__EXTRACT TO READ__

Re: [2.6.36-rc3] Workqueues, XFS, dependencies and deadlocks

[Date Prev][Date Next][Thread Prev][Thread Next][Date Index][Thread Index]

 



On Tue, Sep 07, 2010 at 11:04:59AM +0200, Tejun Heo wrote:
> Hello,
> 
> On 09/07/2010 09:29 AM, Dave Chinner wrote:
> > 1. I have had xfstests deadlock twice via #3, once on 2.6.36-rc2,
> > and once on 2.6.36-rc3. This is clearly a regression, but it is not
> > caused by any XFS changes since 2.6.35.  From what I can tell from
> > the backtraces I saw was that it appears that the delaying of the
> > data IO completion processing by requeuing does not allow the
> > workqueue to move off the kworker thread. As a result, any work that
> > is still queued on that kworker queue appears to be starved, and
> > hence we never get the log workqueue processed that would allow data
> > IO completion processing to make progress.
> 
> This is puzzling.  Queueing order shouldn't have changed.  Maybe I
> screwed up queueing order handling of delayed works.  Which workqueue
> is this?

The three workqueues are initialised in
fs/xfs/linux-2.6/xfs_buf.c::xfs_buf_init().

They do not use delayed works, the requeuing of interest here
occurs in .../xfs_aops.c::xfs_end_io via
.../xfs_aops.c:xfs_finish_ioend() onto the xfsdatad_workqueue.

> Or better, can you give me a small test case which
> reproduces the problem?

I've seen it twice in about 100 xfstests runs in the past week.
I can't remember the test that tripped over it - 078 I think did
once, and it was a different test the first time - only some tests
use the loopback device. We've never had a reliable reproducer
because of the complexity of the race condition that leads to
the deadlock....

> > 2. I have circumstantial evidence that #4 is contributing to
> > several minute long livelocks. This is intertwined with memory
> > reclaim and lock contention, but fundamentally log IO completion
> > processing is being blocked for extremely long periods of time
> > waiting for a kworker thread to start processing them.  In this
> > case, I'm creating close to 100,000 inodes every second, and they
> > are getting written to disk. There is a burst of log IO every 3s or
> > so, so the log Io completion is getting queued behind at least tens
> > of thousands of inode IO completion work items. These work
> > completion items are generating lock contention which slows down
> > processing even further. The transaciton subsystem stalls completely
> > while it waits for log IO completion to be processed. AFAICT, this
> > did not happen on 2.6.35.

__DIRECTIVE__
According to the mailing list message, in which function are the three workqueues initialised? The data is separate from the mailing list message.

__DATASET EXTRACT__
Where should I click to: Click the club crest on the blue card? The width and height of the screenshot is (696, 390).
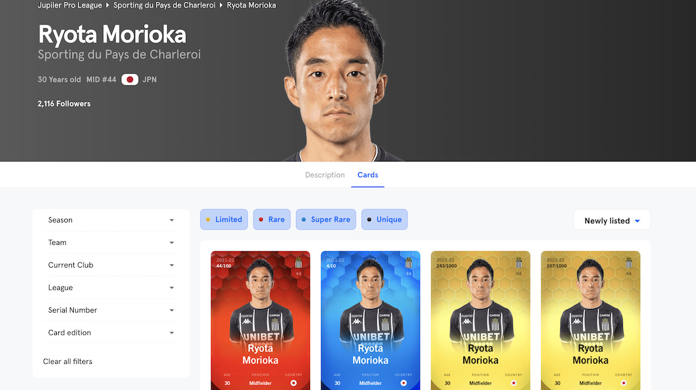(x=409, y=263)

__THE OUTPUT__
fs/xfs/linux-2.6/xfs_buf.c::xfs_buf_init()